### Text for analysis
It was found that when an invasion of an exotic species occurs and becomes abundant, such as the Argentine ant, they tend to have a considerable impact through their ability to become reservoirs and hosts for important pathogens. Ants from sites where ants interacted with bees had the highest viral loads. Where ants did not interact with bees, we found a lower prevalence of DWV relative to other viruses.

Researchers found that Linepithema humile virus-1 (LHUV-1) was detected in sample sites from the n1000 contig sequence in Argentina, Australia, and less than half of the sites tested from New Zealand. Additional ant samples were used from New Zealand in order to examine viruses previously observed in bees, ants, and other insects and determine the correlation among viruses groups. Viruses IAPV, KBV, ABVP, DWV, SINV-1, and SINV-2, with only DWV sequences being found in honeybees and common wasps. In addition, both the DWV and LHUV-1 negative strands were detected showing that these two viruses are actively replicating in Argentine ants.

Presence of DWV and LHUV-1 were detected and confirmed by using molecular methods including RT-PCR and Sanger Sequencing. Data produced from Sanger Sequencing were identical to that of the RNA metagenome contig, n6409, which is from LHUV-1. A single New Zealand queen Argentine ant worker was positive for LHUV-1 with viral replication, but no DWV. LHUV-1 and DWV were both observed to be replicating in the Argentine ants. LHUV-1 and DWV viruses were both reported to be most likely responsible for parasitizing the ants rather than being vectored particles. Prevalence of these two viruses has been shown instrumental in the decline of Argentine ant populations and may be a departure point for future biocontrol development.
######
### Listed entries
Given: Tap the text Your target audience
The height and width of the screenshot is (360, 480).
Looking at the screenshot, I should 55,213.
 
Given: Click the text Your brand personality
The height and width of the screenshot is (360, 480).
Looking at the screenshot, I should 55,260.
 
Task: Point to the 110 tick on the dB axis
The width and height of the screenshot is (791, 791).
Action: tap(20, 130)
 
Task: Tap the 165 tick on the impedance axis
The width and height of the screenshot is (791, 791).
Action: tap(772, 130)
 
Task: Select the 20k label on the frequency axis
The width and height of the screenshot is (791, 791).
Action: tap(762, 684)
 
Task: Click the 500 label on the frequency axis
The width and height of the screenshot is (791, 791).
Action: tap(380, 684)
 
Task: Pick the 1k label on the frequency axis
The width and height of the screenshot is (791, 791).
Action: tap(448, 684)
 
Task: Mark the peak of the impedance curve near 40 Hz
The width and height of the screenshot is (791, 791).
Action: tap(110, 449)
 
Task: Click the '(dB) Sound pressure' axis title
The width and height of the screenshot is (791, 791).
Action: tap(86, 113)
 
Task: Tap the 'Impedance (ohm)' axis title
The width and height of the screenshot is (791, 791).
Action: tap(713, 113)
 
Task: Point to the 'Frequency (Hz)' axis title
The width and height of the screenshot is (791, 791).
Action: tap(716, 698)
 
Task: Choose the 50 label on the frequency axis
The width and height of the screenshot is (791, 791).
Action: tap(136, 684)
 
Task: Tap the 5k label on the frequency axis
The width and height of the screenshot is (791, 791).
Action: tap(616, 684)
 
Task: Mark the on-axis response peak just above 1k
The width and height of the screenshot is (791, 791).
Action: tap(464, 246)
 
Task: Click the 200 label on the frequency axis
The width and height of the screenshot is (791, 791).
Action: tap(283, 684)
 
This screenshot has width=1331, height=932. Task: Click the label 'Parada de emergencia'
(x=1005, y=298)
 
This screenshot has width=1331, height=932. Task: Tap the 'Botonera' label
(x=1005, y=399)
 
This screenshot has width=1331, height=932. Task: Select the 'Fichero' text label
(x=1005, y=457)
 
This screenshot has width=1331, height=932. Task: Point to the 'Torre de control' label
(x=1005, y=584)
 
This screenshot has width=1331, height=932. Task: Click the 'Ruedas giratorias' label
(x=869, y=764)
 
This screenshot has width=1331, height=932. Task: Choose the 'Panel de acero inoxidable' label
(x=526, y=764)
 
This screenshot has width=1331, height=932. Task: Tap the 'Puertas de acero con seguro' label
######
- [Tasks to perform]
- A) Reproduce the passage on viruses in Argentine ants word for word, starting with "Presence of DWV" and going on through "future biocontrol development.".
- B) Extend the passage on viruses in Argentine ants, picking up after its final sentence rather than continuing the listing.

- [Answers]
- A)
Presence of DWV and LHUV-1 were detected and confirmed by using molecular methods including RT-PCR and Sanger Sequencing. Data produced from Sanger Sequencing were identical to that of the RNA metagenome contig, n6409, which is from LHUV-1. A single New Zealand queen Argentine ant worker was positive for LHUV-1 with viral replication, but no DWV. LHUV-1 and DWV were both observed to be replicating in the Argentine ants. LHUV-1 and DWV viruses were both reported to be most likely responsible for parasitizing the ants rather than being vectored particles. Prevalence of these two viruses has been shown instrumental in the decline of Argentine ant populations and may be a departure point for future biocontrol development.

- B)
== Genomics ==
In order to address the issue of LHUV-1 prevalence, the L. humile genome was sequenced. The genomic assembly was found to be missing cox7a which was lost from the genome. In the genes found to be specific to L. humile, 99 terms were enriched including olfactory receptors, peptidases aiding in production of venom, genes associated with lipid activity involved in cuticular hydrocarbon (CHC) synthesis or catabolism, and DNA methylation genes.

The LHUV-1 virus was found to contain fragments of other viral families within its genome. Notably, the virus maintains single copy Dnmt genes that are able to undergo DNA methylation using a toolkit. In addition to this, occurrences of independent radiation exist within various lineages of LHUV-1 genome. It was reported that ancestral genes tended to proliferate, resulting in the activation of genes such as major royal jelly protein-like genes (MRJPLS), in order to evolve and adapt to new selective pressures.

Researchers found that Dinucleotide transition SNPs, in regards to DNA methylation, were 10 times more prevalent in L. humile. Moreover, the SNP data was concluded to be comparable to other transversions. In order to investigate active replication of DWV and LHUV-1, modified RT-PCR was used to detect the RNA negative strands of both viruses (DWV and LHUV-1). The presence of contig n6409 sequence was confirmed via Sanger sequencing. This allowed for phylogenetic analysis to position the contig with other dicistroviruses.